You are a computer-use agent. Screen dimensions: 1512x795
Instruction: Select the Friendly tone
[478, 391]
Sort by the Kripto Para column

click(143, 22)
★ ★ ★ ★ ★ ★ ★
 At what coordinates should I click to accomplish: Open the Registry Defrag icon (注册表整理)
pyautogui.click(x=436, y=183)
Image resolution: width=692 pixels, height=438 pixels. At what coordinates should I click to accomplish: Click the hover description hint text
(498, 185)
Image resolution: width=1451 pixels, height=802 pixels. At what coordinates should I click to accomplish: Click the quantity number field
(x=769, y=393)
★ ★ ★ ★ ★ ★ ★
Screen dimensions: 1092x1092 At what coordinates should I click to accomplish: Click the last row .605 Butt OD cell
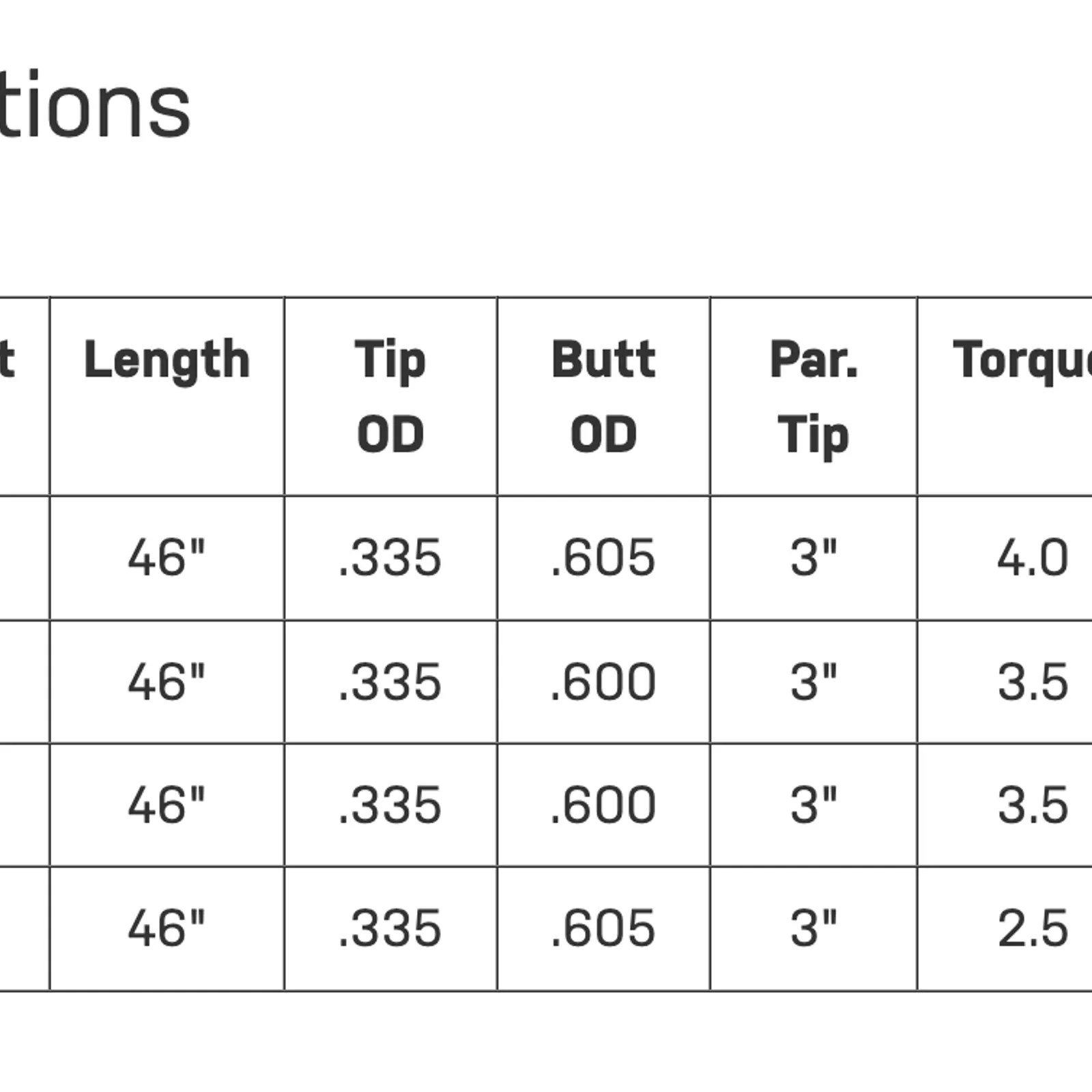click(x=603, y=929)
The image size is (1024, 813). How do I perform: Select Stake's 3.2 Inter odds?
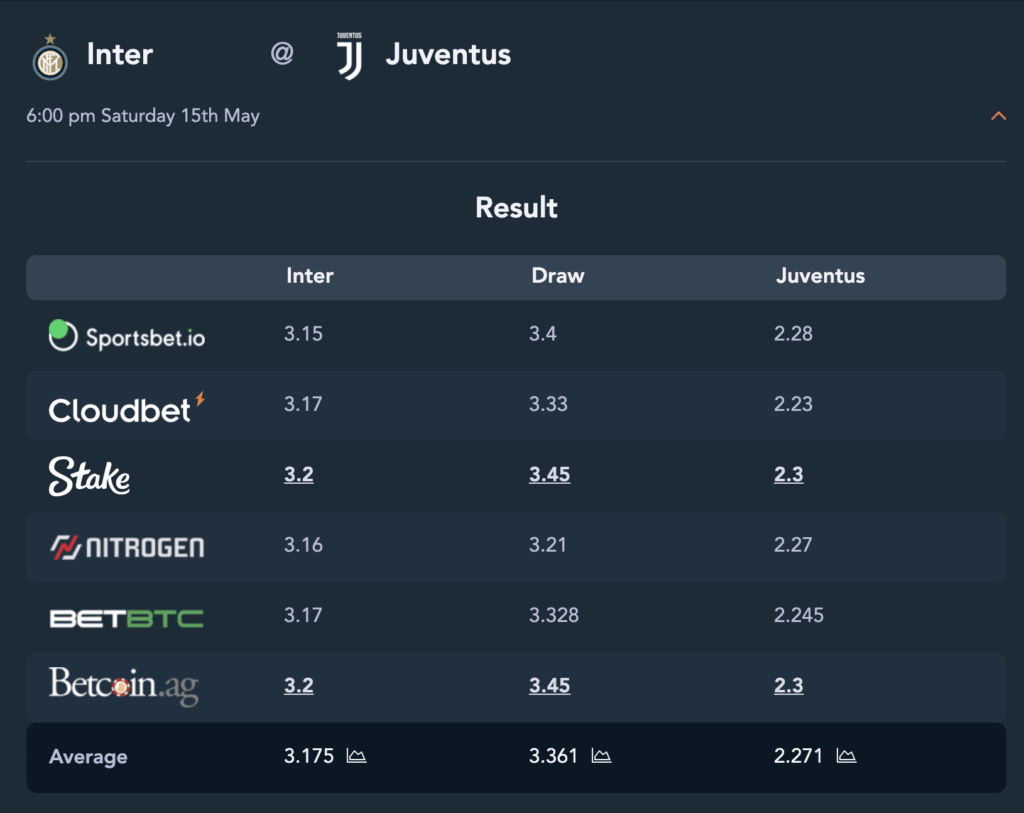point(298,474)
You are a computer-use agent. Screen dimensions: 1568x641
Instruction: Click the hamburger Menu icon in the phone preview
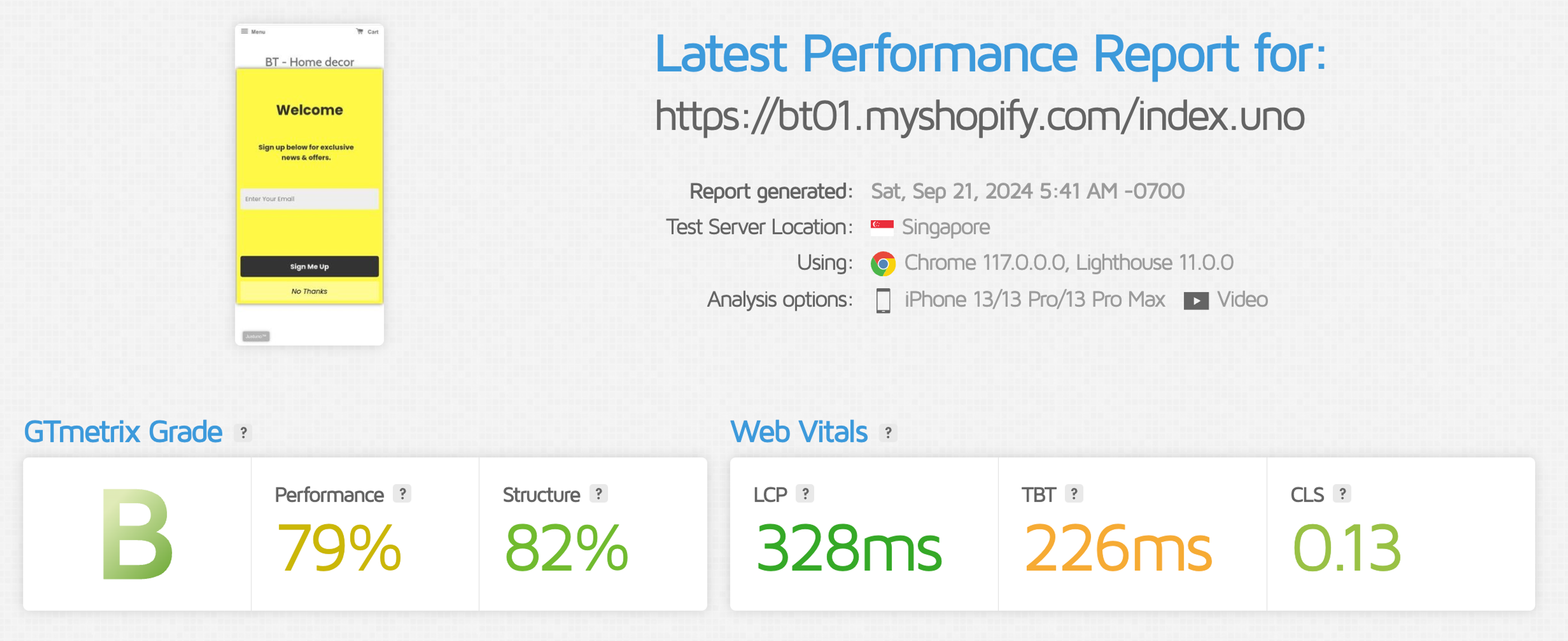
★ ★ ★ ★ ★ ★ ★
» ABOUT THIS EXERCISE:
Tally lines in the listing above that include the word "computer"; respond with that number only.

» FINAL ANSWER:
2